Contrarian investors like to find stocks that are out of favour with the market. When sentiment is negative then the true value of a stock can easily be overlooked. I’m trawling the underdogs of the FTSE to identify which of them may not deserve their sub-market PE ratings.
Imperial Tobacco (LSE: IMT) (NASDAQOTH: ITYBY.US) is very much in the shadow of fellow FTSE 100 member British American Tobacco. Imperial’s shares have underperformed its rivals, falling 1% this year whilst BATS has seen a 9% rise. Even after that, Imperial is valued on a prospective PE of 10.8, a 30% discount to BATS’ 15.7.
Imperial is relatively more exposed to mature, declining tobacco markets and less to those emerging markets where the industry’s revenues are still growing. 70% of Imperial’s sales come from the European Union where health concerns, social pressure and government disapproval have combined with austerity to push down tobacco consumption. Some smokers have traded down to lower-priced products or joined the growing numbers buying illegal, untaxed cigarettes.
Response
The company’s response is to push up prices, cut costs, spend to increase market share, and invest in the growing e-cigarette segment. It has restructured its operations into ‘Growth markets’ and ‘Returns markets’. In the former it’s targeting increasing market share, volumes and revenues. It’s milking the latter for profits and cash. And it has recently acquired the Chinese firm that invented e-cigarettes, arguably playing catch-up in this embryonic business.
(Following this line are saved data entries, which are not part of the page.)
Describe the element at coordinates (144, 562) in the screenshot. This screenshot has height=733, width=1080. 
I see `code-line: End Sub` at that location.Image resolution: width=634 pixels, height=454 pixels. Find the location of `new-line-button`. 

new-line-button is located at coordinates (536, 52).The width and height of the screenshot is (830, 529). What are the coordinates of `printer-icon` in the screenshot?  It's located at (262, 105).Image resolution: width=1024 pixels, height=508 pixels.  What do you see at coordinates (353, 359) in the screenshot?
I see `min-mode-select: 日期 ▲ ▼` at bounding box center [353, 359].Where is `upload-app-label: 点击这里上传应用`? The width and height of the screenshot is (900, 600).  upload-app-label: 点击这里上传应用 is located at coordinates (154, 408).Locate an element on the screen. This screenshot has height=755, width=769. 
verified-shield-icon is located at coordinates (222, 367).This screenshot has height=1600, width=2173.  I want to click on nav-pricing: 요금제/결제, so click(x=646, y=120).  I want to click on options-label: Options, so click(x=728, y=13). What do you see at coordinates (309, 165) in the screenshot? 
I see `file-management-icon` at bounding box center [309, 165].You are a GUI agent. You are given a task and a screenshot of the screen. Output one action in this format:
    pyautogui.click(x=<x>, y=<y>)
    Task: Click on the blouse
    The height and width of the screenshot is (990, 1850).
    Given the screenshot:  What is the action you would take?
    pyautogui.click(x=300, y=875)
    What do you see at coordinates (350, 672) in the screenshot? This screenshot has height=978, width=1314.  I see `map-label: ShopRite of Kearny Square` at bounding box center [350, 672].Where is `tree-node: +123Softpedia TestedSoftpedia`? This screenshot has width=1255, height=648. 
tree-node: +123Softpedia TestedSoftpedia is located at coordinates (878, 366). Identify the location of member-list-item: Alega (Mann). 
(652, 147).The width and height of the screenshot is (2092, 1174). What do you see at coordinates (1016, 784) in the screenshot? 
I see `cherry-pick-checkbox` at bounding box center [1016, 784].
That’s all good stuff, but largely reflects industry trends. It won’t get Imperial re-rated closer to BATS.
That doesn’t mean it’s a bad share to hold. It’s a logical strategy in a mature industry to harvest cash and return it to shareholders. Imperial pays out half its profits to shareholders, producing an attractive 5.5% yield, and it has a substantial share buy-back programme, too.
Consolidation
Another thing typically happens in mature industries: consolidation. It saves costs, and prolongs the jobs of the management making the acquisitions. Imperial has the attraction — from an investor’s viewpoint — of being the smallest of the big four global listed tobacco companies. It’s the subject of recurrent bid rumours, with a break-up by Japan Tobacco and BATS the most-cited scenario.
The big tobacco companies might make a successful transition into e-cigarette substitutes. But if they don’t, four will likely become three before the industry goes into terminal decline. So Imperial’s shareholders have a safety-net.